You'll have to look into the usage for each image you find. 

Some are allowed to be used as long as you give credit (as are a lot of the images at flickr.com), some cannot be republished, some can be republished without credit, some you just have to ask.

Royalty Free means that once you buy a license to use the image, you don't have to pay ongoing royalties for the continued usage of the image. 

Some places (like Cartoon strips) may want you to pay "royalties" for using their image based on how many times you use it or how many times it will be seen. 

Royalty free is like a "flat rate" usage fee for using an image. Even those images have usage restrictions that you will have to read and understand before using.


----------



## Solmu (Aug 15, 2005)

When you say "t-shirt blog" is it for your t-shirt company, or _about_ t-shirts?
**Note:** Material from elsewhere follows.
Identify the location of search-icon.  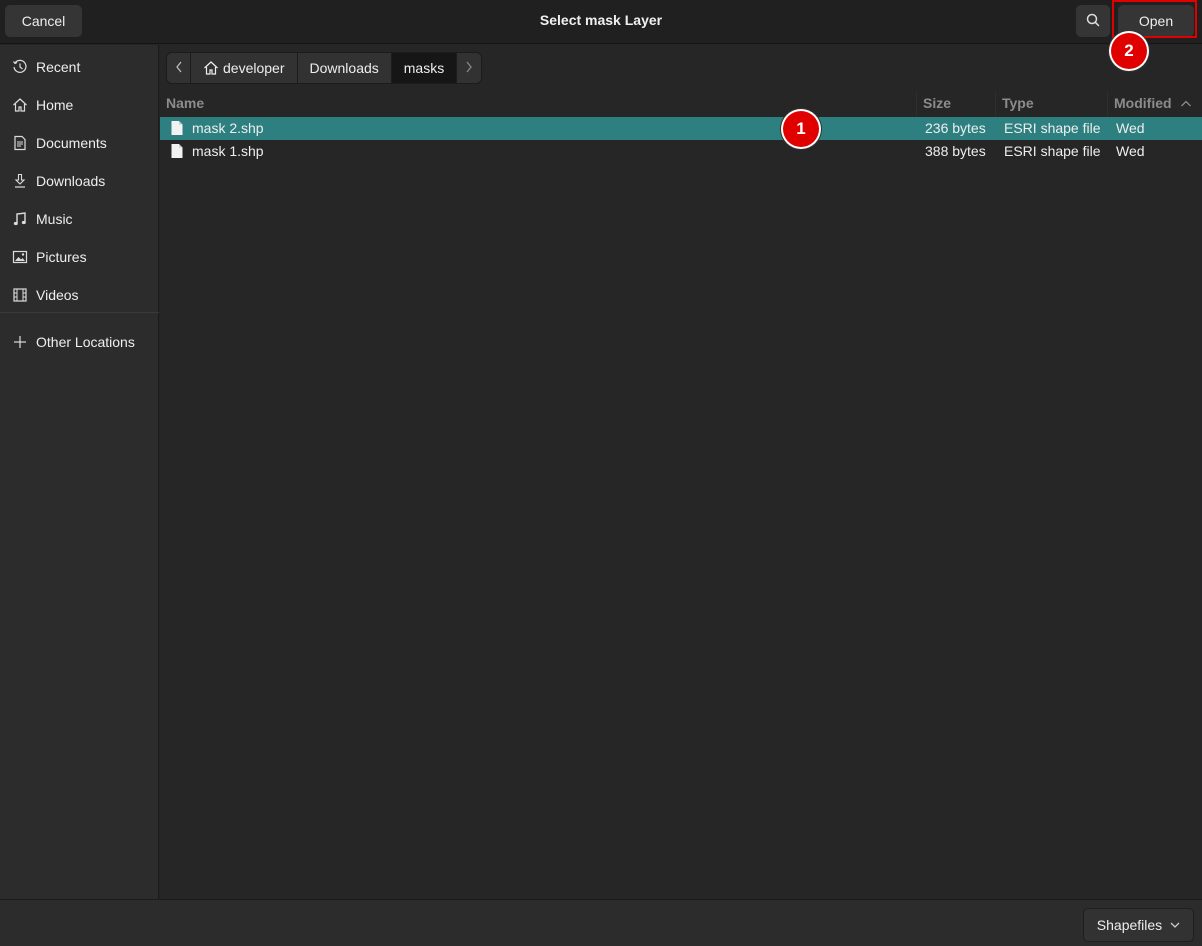
(1093, 22).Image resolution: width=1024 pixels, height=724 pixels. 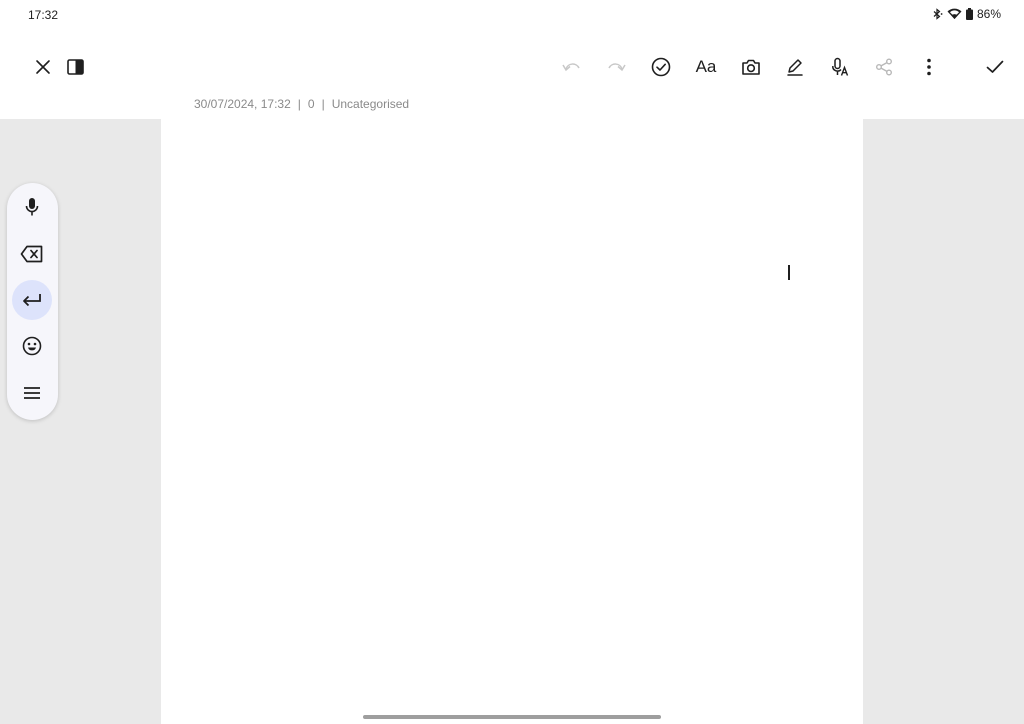 I want to click on text-cursor, so click(x=789, y=272).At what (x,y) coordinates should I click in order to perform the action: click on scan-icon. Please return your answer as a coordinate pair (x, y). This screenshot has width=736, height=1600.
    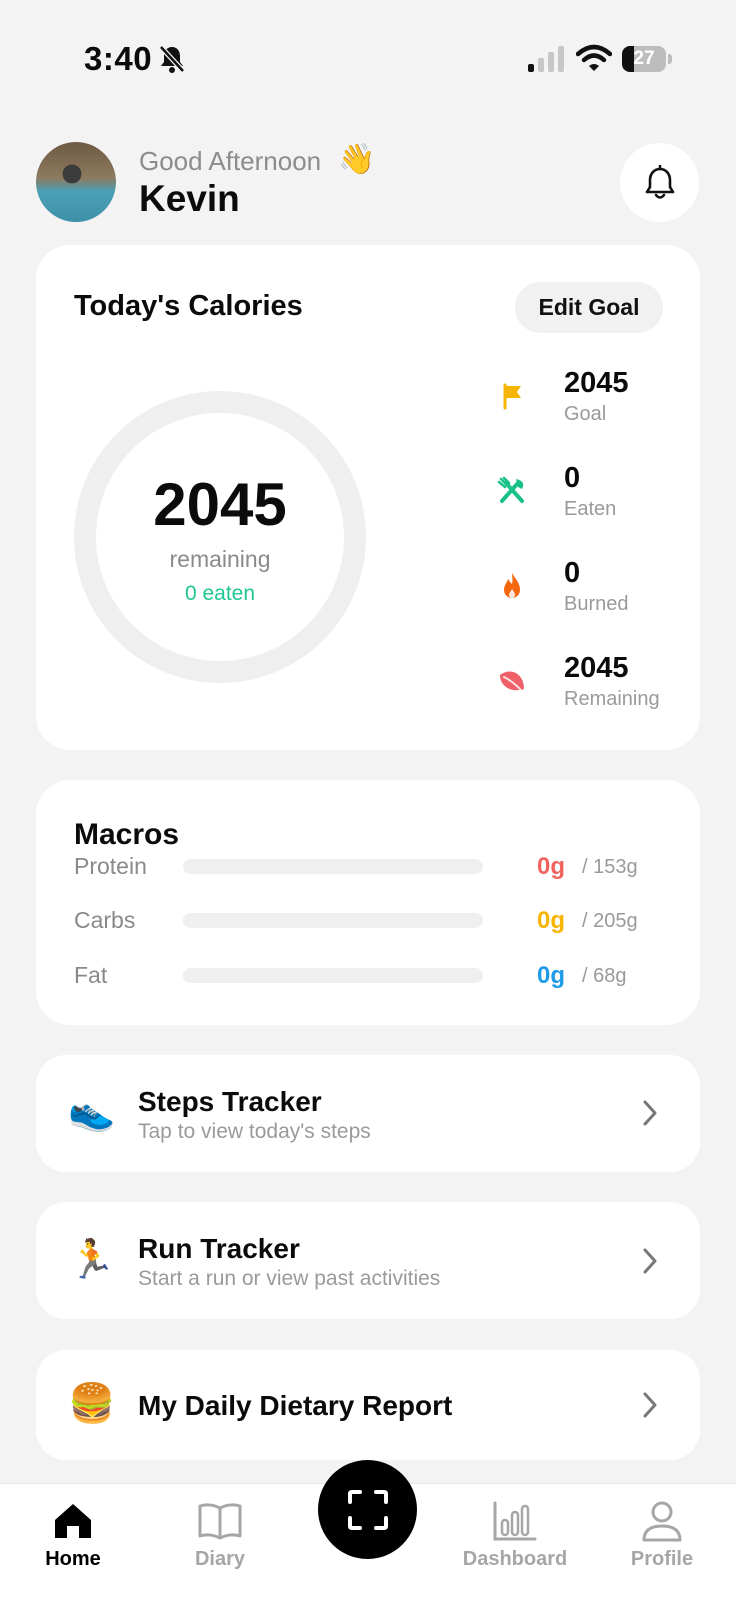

Because the other thing to bear in mind is that reproducing a work for the purpose of commentary or review could fit within fair use. In other words if you want to review the latest shirt printed by Threadless you can include an image of it without obtaining their permission. But if someone wanted to use the same image in a different context (background of their website for example) it wouldn't be legal.

With something like an Eiffel tower photo you wouldn't be critiquing the actual photographer's work, just talking about the tower/France. Fair use wouldn't apply. Although with something as photographed as the Eiffel tower it wouldn't be difficult to find a public domain image that you could use.

So no, you can't use whatever you find in Google. But as a quasi-journalist there _might_ be a _few_ things you can use that wouldn't otherwise be available.


----------